民主主義サミットを開催するのであれば、本来地球上のどのような国からでも民主主義を求める人々がいればその参加を認めるべきである。

しかし、今回の米国のやり方は、民主主義という言葉を借りて中国を排斥する動きのように見える。

これは米国内の民主党VS共和党の党派分裂をグローバル社会に持ち込むようなものであり、本来相互協力を強めるべきグローバル社会を逆に分裂に向かわせるものである。

ジョー・バイデン大統領は大統領選挙での自身の公約で米国内の党派対立の融和を訴えたが、グローバル社会ではそれと逆の方向に向いている。

コロナ対策や地球環境問題を考えれば明らかなように、国内でも国際社会でも党派分裂は人々にとって大きな損失をもたらす。

2.中国社会の民主主義的変化

中国の政治経済社会は中国共産党による全面的な指導体制を前提としており、西側の民主主義国家とは大きく異なる。

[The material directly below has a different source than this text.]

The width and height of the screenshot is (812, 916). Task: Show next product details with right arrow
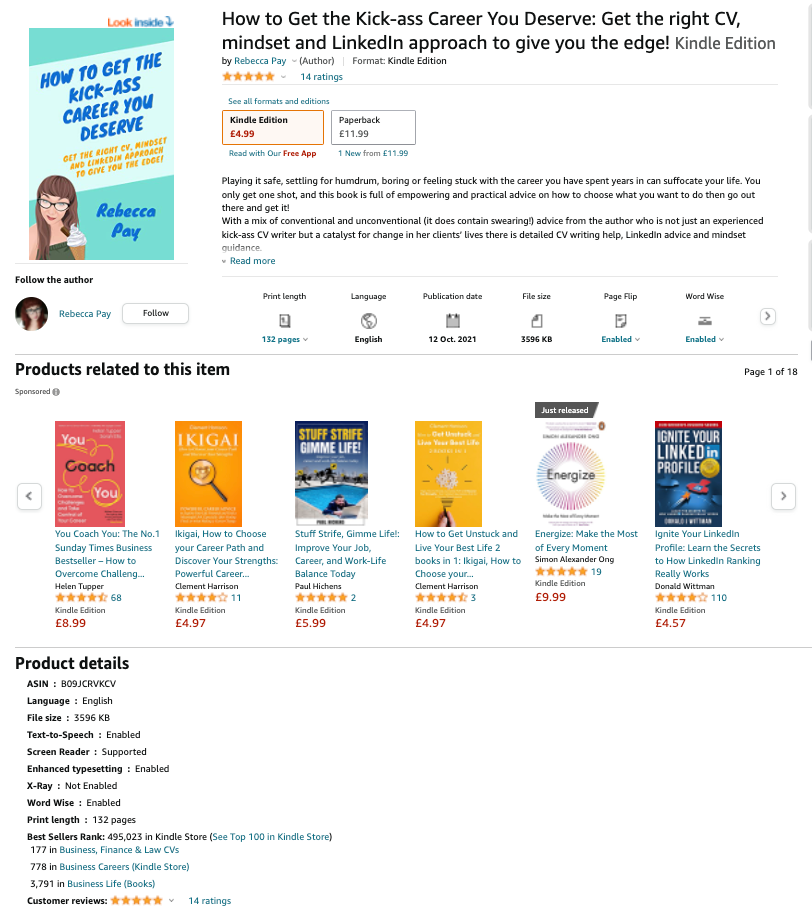768,316
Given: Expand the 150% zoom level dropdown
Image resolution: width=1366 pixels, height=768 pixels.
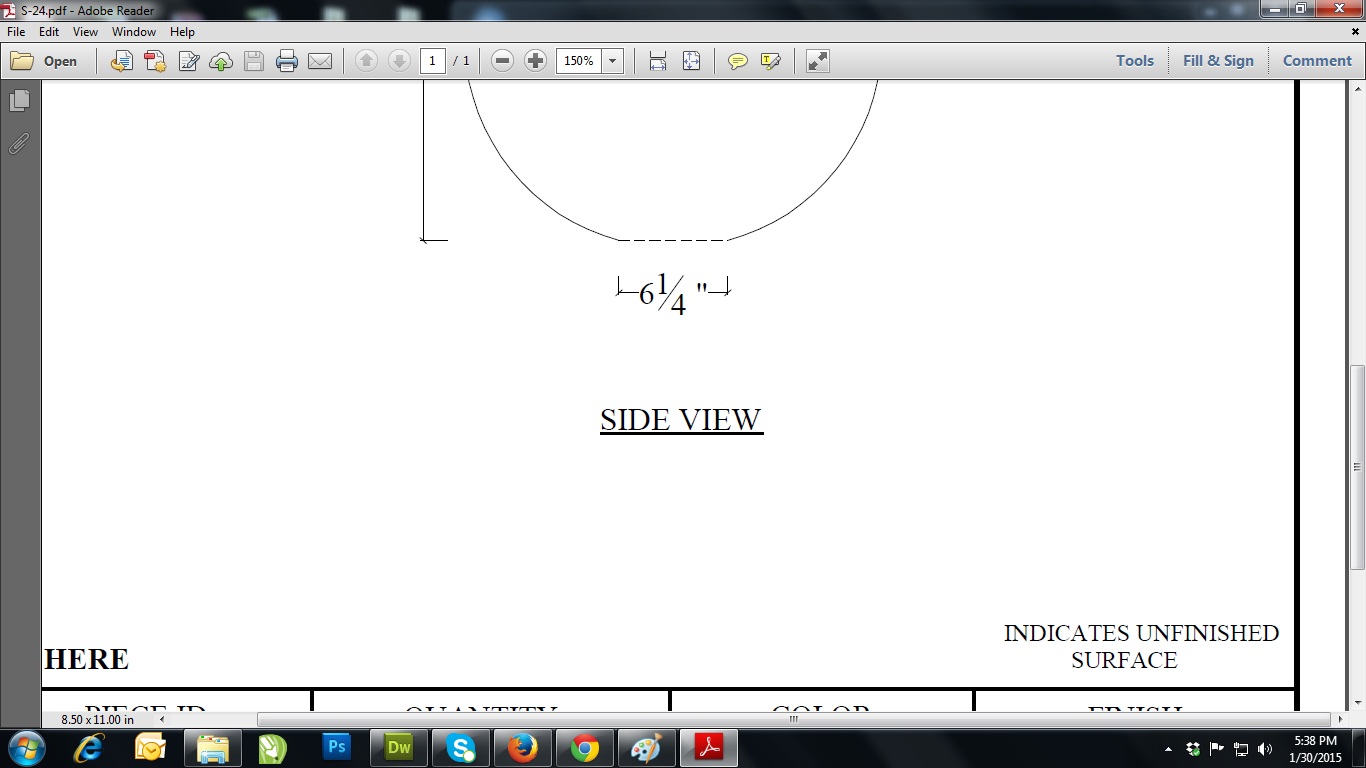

しかし、民主主義的な考え方や自由を尊重する姿勢は中国でも着実に高まっている。

1949年から1980年頃までの約30年間はほぼ鎖国状態で、中国の一般庶民と外国との交流は厳しく制限されていた。

しかし、197812月の第11期三中全会において、改革開放政策重視へと国家の基本方針が転換されて以降、外国人との交流が徐々に拡大し、中国人が海外の政治思想や文化に直接触れる機会が広がった。

特に2001年のWTO(世界貿易機関)加盟後、中国経済が急成長を実現した結果、2010年頃から海外旅行、海外留学が急増し、外国人との直接交流は一段と拡大した。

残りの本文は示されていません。